金鳞台还在等着消息的两人不知道的是,兰陵金氏的门生前脚带走了金子轩,同一天之内,温若寒就带着仙门百家的大部队出发兰陵,目标同指金鳞台。
“下雪了?”
摄于岐山温氏之威,聚在夷陵乱葬岗山脚下的仙门百家都不情不愿地跟随在温若寒之后去往兰陵,用温若寒的话来说就是:大量死者重归于世,此等仙门大事当然要举办一个清谈会好好讨论一下,可惜不夜天毁于战火,不过本座徒儿现为兰陵金氏家主,更是位列仙督,众位便随本座往金鳞台一叙吧。
就到了这时,众人才想起敛芳尊金光瑶在射日之征时好似是温若寒的亲传弟子啊,也是修真界最出名的一出“欺师灭祖”,毕竟他当初那一刀可是直接让旷日持久的射日之征正式落了幕。
现下这温若寒挟众直上金鳞台,怕也是没抱什么好意,本来按仙门百家的小人心思,此时大部分人都该在暗处幸灾乐祸了,然而他们紧接着又想起来,“毁于战火”的不夜天,貌似也有他们的一份功劳,很多大小世家中甚至还摆放着当初从不夜天抢掠回来的各种法器、珠宝当成战利品展示呢。
想到此处,越来越多的人暗搓搓又火急火燎地传信家中,立刻将自家当初得自不夜天的器物送还不夜天,甚至还添加了许多贵重之物,期望温若寒的怒火千万别烧到自家头上。
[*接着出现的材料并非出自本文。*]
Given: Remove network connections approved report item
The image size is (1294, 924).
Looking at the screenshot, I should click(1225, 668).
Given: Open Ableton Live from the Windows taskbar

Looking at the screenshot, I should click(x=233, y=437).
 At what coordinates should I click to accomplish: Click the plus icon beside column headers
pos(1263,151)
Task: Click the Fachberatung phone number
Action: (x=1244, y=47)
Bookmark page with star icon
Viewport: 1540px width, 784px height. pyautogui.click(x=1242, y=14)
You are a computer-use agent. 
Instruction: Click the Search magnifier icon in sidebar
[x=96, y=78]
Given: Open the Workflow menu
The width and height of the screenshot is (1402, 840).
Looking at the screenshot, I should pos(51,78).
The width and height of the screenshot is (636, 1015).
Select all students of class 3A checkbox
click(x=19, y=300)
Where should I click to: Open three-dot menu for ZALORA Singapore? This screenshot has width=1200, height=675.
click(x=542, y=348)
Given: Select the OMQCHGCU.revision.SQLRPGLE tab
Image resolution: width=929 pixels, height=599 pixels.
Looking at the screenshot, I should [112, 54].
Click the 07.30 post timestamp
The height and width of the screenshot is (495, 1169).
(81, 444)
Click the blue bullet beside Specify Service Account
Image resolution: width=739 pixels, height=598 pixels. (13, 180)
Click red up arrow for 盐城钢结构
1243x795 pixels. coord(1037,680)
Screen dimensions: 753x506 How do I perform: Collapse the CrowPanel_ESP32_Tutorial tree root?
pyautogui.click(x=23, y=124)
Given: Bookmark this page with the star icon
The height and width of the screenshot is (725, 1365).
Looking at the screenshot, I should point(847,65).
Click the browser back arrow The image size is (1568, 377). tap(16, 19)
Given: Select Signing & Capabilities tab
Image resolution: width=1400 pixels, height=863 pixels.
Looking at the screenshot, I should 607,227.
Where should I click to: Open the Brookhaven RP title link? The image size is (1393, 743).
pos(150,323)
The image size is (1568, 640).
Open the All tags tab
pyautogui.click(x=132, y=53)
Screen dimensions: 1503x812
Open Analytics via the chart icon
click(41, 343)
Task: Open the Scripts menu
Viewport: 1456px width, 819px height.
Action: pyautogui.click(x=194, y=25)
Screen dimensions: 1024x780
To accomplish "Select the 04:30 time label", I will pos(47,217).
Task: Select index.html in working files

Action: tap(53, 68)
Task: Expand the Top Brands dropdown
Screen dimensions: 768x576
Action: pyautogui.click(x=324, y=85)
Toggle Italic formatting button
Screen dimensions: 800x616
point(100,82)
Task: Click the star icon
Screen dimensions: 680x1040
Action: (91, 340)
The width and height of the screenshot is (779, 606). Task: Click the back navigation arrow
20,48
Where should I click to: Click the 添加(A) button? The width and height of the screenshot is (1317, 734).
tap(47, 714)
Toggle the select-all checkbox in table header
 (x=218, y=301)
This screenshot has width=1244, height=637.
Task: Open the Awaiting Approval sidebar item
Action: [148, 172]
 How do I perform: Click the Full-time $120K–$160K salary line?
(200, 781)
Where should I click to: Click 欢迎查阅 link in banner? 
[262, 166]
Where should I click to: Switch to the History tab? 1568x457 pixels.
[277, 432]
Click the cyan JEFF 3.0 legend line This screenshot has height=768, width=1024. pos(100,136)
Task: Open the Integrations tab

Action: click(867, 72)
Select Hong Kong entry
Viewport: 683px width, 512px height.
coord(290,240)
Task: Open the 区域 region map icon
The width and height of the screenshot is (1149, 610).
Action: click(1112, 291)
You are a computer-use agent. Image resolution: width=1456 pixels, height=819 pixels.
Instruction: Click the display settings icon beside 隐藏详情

队伍中除了这些小世家,四大家族和一些大家族领队的都是自家客卿或名士,也就只有云梦江氏,来的是家主江晚吟,貌似云梦江氏很多事情都是家主亲力亲为,那些客卿长老什么反倒难以得见,所以各家都在或明或暗地联系自家家主的时候,只有云梦江氏毫无动静。
“真的下雪了!”
惊讶的声音此起彼伏,不是这些修真之士没有见过雪,而是这雪下的时间不对啊!
要知道现在才刚刚入秋,夏季的热意都还尚未远去,怎可能会下起学来,事出反常必有妖!
江澄脸色苍白地挣脱开江厌离扶着的他的手,抬头仰望这乌云满天的压抑天色,一片又一片指甲盖大小的雪花纷纷扬扬地落在他脸上被体温融化成水。
“阿姐,不用扶我了,我自己能走,你看着点儿金凌。”
“真的是雪啊?”金凌乖乖地跟在江厌离身边,伸手接住一片雪花,满脸新奇,“现下才不过七月吧?哪来的雪啊。”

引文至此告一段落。